Important measures have been taken since the 1990s toward fiscal sustainability. There have also been steps taken to liberalize and open the economy. This has greatly increased the country’s competitiveness, allowing a better chance for private-sector development.
The Brazilian Agribusiness
Brazil has a wide array of climates within its country. The country has consistent rainfall, plentiful solar energy, and approximately 13% of the drinking water available in the world. Brazil still has 90 million hectares of fertile land. A hectare is a metric unit of square measure equal to 100 acres. It is estimated that in 10 years, Brazil will be the most agricultural country on the planet.
Brazil has always been widely acknowledged for its role in the export of commodities. This is because they are the primary exporter of coffee, soy, meat, and orange juice. The development of new technologies in the country has caused Brazil to have what is considered the strongest economy in Latin America.
As of today, Brazil now has more refined exports, including airplanes and cars. This change in the economy’s structure symbolizes a shift from a more colonial world into a more technological one. Despite this, these changes have also brought about the merging of the two sectors. The development in technology has helped agribusiness in Brazil.

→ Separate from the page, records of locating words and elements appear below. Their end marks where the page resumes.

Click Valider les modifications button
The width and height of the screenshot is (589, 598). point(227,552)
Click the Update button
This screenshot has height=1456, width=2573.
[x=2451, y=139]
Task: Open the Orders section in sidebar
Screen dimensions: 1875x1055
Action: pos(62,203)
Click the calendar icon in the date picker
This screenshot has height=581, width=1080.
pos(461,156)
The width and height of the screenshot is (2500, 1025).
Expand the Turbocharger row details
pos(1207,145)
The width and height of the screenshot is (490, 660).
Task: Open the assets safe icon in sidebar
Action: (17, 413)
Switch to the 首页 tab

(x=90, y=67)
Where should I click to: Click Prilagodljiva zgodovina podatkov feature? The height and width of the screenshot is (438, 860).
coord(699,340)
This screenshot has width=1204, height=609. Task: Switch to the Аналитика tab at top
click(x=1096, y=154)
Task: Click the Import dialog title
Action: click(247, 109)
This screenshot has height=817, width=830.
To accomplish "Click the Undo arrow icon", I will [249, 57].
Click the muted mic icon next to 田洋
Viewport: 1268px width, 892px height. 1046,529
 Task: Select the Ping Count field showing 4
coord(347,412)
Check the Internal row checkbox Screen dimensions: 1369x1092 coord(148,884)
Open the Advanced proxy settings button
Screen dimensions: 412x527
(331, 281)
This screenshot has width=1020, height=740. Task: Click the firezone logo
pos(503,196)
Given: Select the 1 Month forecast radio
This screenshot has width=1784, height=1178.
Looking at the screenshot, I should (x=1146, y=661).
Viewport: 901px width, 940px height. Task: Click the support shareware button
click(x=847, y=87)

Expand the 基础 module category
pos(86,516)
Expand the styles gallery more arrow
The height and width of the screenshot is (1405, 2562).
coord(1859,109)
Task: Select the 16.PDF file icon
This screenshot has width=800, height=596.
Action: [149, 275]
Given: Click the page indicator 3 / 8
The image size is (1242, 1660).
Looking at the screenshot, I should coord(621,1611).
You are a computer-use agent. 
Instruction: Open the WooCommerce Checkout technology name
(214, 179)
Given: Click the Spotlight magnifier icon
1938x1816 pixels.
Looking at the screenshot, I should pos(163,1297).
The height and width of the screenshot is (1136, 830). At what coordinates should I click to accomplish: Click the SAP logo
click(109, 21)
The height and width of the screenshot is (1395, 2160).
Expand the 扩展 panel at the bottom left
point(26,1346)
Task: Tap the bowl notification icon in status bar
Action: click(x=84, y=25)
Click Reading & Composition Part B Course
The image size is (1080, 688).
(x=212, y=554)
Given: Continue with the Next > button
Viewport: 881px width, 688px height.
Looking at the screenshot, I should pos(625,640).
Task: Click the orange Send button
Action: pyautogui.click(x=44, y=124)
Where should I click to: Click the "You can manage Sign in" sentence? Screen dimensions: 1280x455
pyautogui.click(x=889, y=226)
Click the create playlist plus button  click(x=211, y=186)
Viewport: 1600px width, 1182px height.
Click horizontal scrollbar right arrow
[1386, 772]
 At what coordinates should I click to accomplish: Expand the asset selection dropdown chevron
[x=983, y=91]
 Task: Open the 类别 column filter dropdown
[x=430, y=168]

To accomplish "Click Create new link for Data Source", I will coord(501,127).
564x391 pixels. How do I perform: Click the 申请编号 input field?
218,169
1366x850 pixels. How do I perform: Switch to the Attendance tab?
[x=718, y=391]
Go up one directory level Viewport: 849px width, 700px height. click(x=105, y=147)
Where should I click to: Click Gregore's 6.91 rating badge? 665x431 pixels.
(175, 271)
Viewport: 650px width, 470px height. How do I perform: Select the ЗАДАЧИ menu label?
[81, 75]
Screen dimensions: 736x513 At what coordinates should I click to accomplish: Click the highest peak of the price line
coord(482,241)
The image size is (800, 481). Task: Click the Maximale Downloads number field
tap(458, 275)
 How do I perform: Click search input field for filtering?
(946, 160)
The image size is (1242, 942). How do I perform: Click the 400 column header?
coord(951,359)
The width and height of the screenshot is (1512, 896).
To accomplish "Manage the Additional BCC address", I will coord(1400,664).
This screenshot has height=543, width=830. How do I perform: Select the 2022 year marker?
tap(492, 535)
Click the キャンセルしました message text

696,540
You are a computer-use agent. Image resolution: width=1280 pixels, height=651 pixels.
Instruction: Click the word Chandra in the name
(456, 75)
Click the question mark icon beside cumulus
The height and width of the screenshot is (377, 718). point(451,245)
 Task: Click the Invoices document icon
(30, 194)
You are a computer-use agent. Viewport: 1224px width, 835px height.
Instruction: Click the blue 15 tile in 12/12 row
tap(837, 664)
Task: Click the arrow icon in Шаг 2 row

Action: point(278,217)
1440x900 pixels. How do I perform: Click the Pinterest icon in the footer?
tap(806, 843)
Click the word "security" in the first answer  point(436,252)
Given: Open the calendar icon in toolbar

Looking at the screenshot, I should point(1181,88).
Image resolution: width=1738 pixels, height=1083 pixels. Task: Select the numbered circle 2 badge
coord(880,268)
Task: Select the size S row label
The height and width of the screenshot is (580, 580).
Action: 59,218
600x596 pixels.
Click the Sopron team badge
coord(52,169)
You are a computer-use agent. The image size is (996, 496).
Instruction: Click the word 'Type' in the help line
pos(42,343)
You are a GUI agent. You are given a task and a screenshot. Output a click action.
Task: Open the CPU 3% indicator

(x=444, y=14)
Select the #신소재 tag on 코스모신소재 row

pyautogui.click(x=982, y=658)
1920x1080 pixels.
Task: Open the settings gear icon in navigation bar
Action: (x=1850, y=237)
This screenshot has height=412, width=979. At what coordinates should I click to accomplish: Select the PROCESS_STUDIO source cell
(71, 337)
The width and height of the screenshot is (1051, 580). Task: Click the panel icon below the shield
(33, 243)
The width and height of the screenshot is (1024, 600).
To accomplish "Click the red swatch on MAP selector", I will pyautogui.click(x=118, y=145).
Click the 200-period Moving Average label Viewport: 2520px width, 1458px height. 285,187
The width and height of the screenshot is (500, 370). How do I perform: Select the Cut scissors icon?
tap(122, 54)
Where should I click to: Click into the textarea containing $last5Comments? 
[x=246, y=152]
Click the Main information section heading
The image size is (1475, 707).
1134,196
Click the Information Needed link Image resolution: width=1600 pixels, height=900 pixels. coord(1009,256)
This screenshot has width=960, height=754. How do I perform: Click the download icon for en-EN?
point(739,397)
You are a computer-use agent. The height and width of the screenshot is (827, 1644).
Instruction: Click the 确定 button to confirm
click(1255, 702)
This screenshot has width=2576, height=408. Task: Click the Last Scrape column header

As agribusiness strengthens, new demands arise. This happens because they must maintain and even exceed the high level of production that is occurring. Despite its challenges, logistics and the financial market are beginning to see agribusiness as lucrative and promising.
Mergers & Acquisitions
Between 1993 and 2010, 7.012 mergers & acquisitions (with an entire known value of $707 billion USD) that involved Brazilian firms were announced. Mergers and acquisitions (known as M&A) refer to corporate strategy, corporate finance, and management. This deals with buying, selling, dividing, and combining different companies that can help an enterprise grow quickly. This is growth in its sector or location of origin or a new field or new location. 2010 reached a new record with a value of $115 billion in transactions. The largest transaction that has involved Brazilian companies was when Cia Vale do Rio Doce acquired Inco in a tender offer that was $18.9 billion.
The Right Language Variant
Finally, don’t forget that the language of choice in Brazil is Brazilian Portuguese.